Steve’s a geologist and wrote our FAQ on how we know the age of the Earth. This week’s episode of Cosmos explored how we came to learn the age of the Earth, focusing on Clair Patterson’s pioneering work using radioisotopes to figure out the age of meteorites, and thus the whole solar system (including Earth). The research Tyson describes, and the entire field that’s grown out of Patterson’s work, is constantly attacked by young-earth creationists. Tyson’s clear explanation of how we know the Earth is billions of years old will be a thorn in creationists’ sides for decades to come.

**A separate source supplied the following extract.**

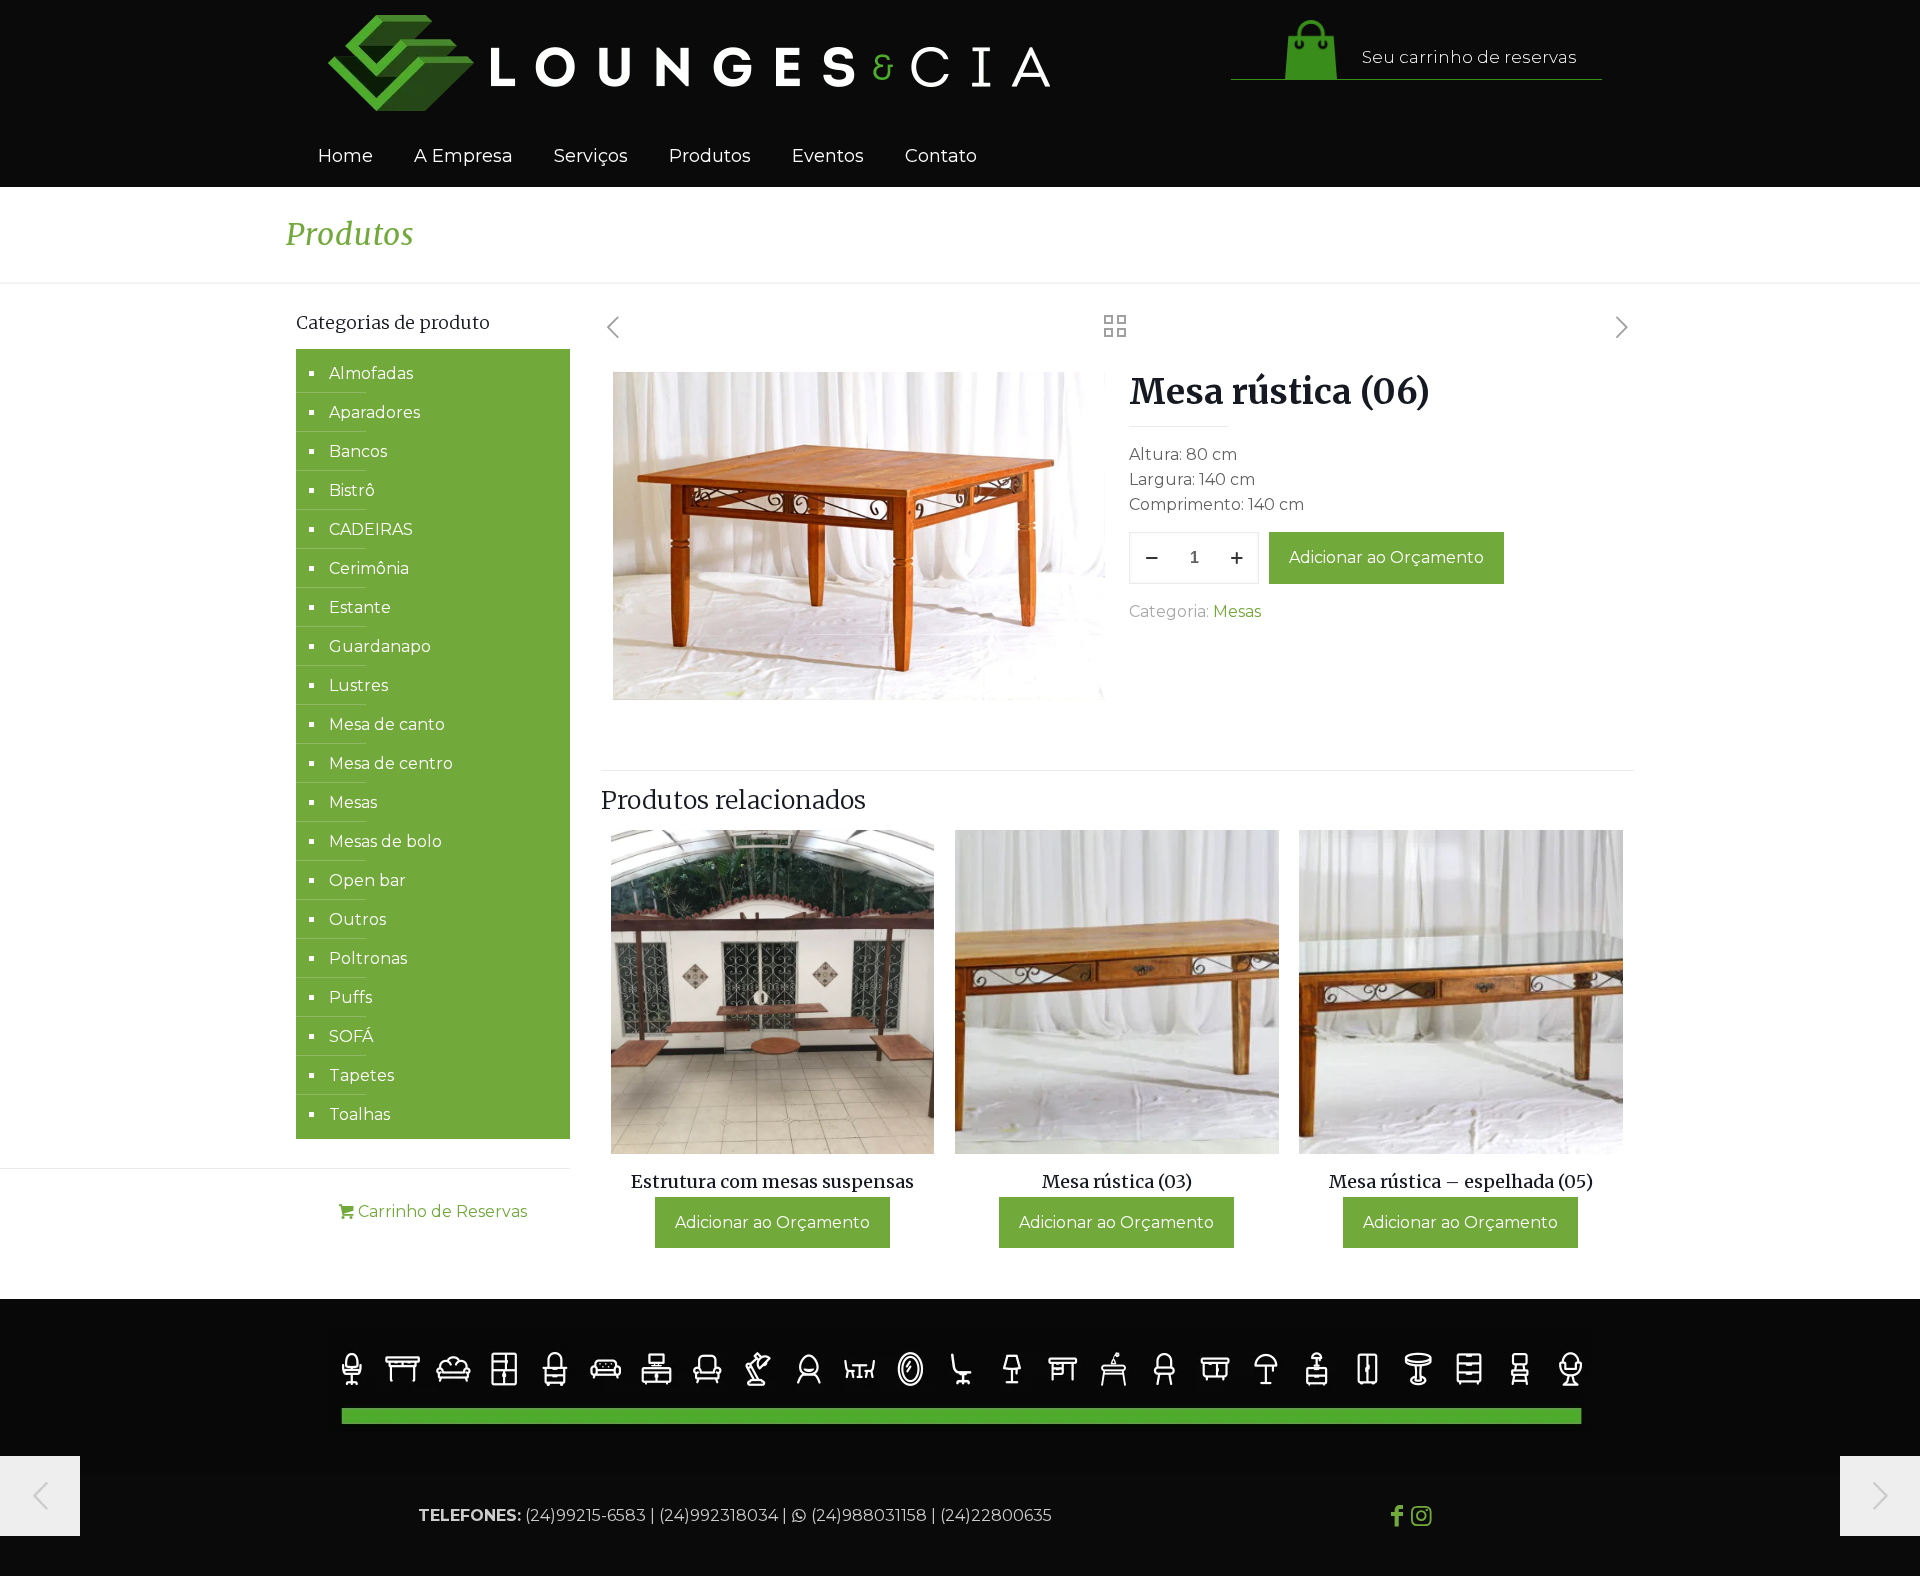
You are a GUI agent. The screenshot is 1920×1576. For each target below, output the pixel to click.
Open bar (367, 880)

As an aficionado of science denial, I can’t believe I never connected this early work on the age of the Earth with the gasoline industry’s attempts at suppressing Patterson’s finding about the pervasive harm caused by leaded gasoline. The story of the battle against leaded gasoline is a bit more complicated than what the show tells (see, for instance, the discussion of leaded gasoline in the American Experience episode The Poisoner’s Handbook), but the basic structure of the story is not only accurate, but eerily familiar. Patterson’s attempts to measure the age of meteorites and Earth were hindered by widespread contamination of samples with lead residue from gasoline. Lead’s dangerous health effects had been known since Roman times, and the dangers of tetraethyl lead (the additive in gasoline) were known almost as soon as it was developed. The fact that burning leaded gasoline was spreading a neurotoxin across every surface, including food and water, was new, and alarmed him. He published those results, even though the research had been funded by the petroleum industry, and saw his funding cut off as a consequence. But he found new ways to support that research, and became one of the great advocates against lead additives in gasoline.

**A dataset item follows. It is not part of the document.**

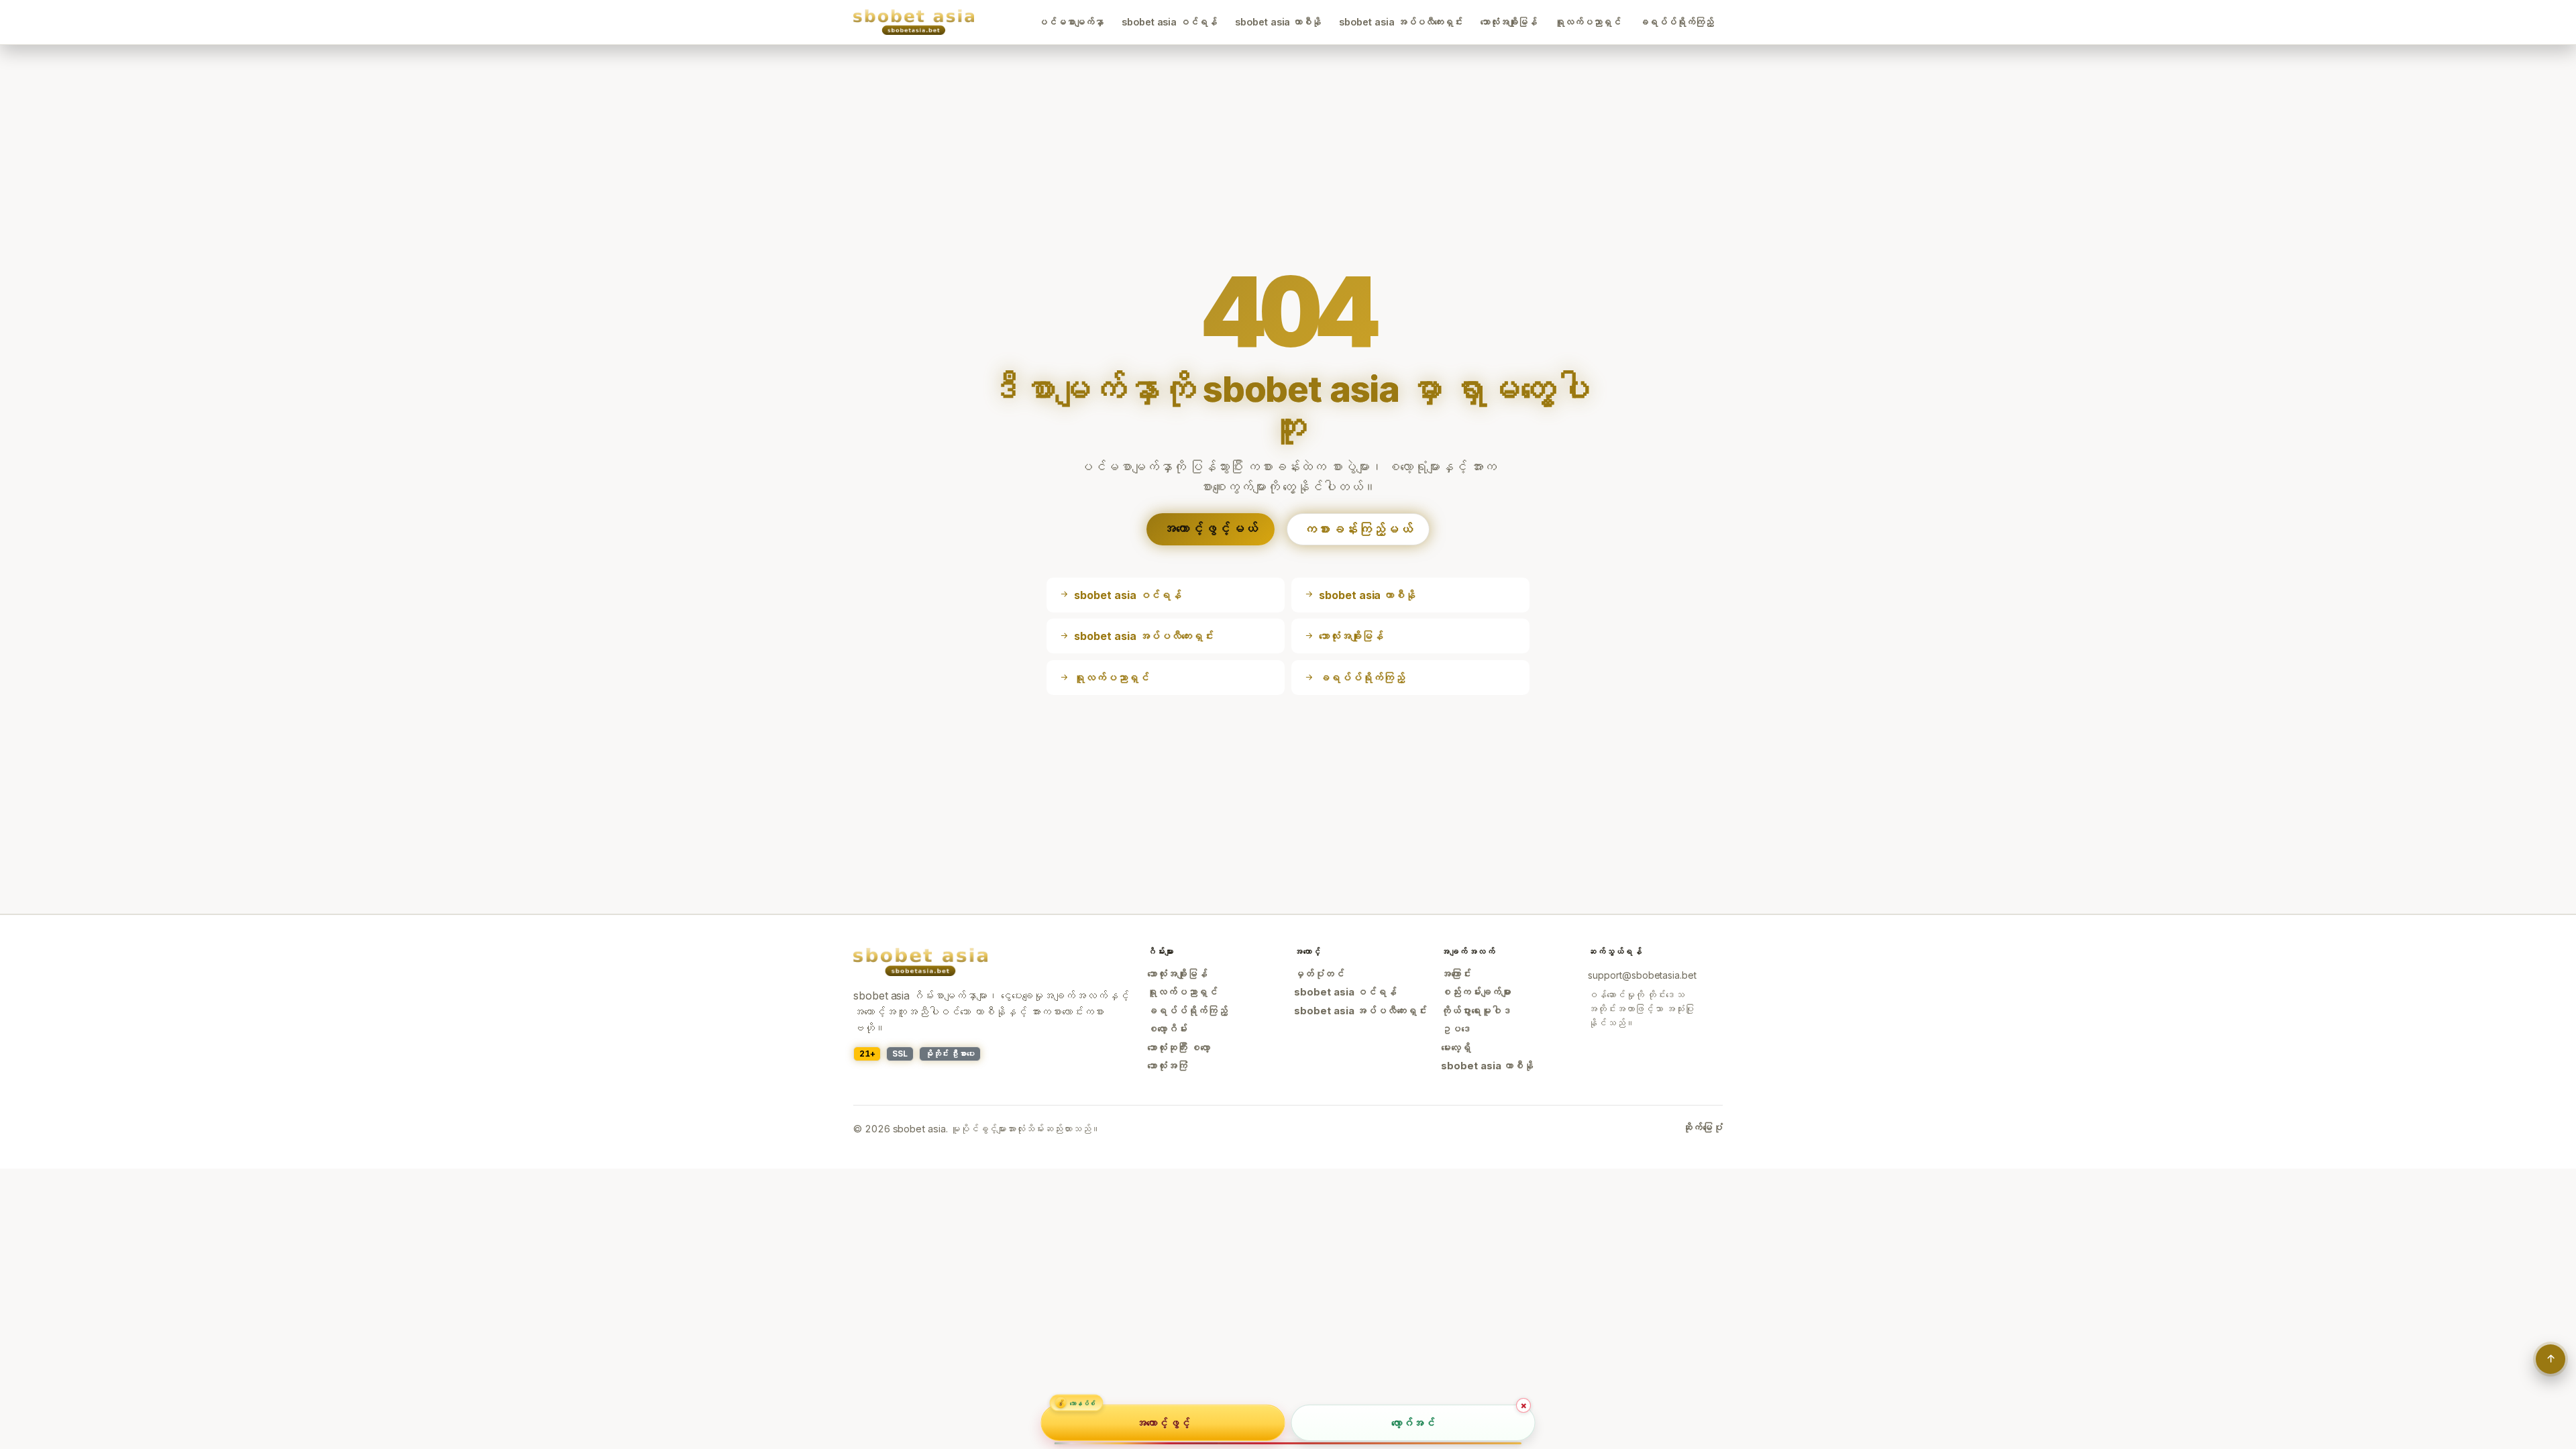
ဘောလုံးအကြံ (1167, 1066)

As David Michaels observes in Doubt Is Their Product, removing lead from gasoline resulted in 80% drops in lead levels in children’s blood, changes associated with a 2-5 IQ point increase. And as Kevin Drum has pointed out many times, it has reduced violent crime rates. The residual lead left behind in the soil after fifty years of leaded gasoline use is still affecting children today, especially in inner cities, disproportionately affecting minority communities.
The lead and petroleum industries helped write the playbook used by science deniers, a playbook also written by the tobacco industry in that same era (and later refined by the industries responsible for acid rain, ozone depletion, and climate change, not to mention the NFL, and co-written or converged-upon by creationists). They obscured evidence that their product caused harm. They funded researchers to muddy the waters, generating papers that made it seem like there are two sides to the story when there aren't. And they twisted the political process to enable them to do so. All in the service of generating profits while poisoning our food, water, and air—and dulling the minds of the world’s children.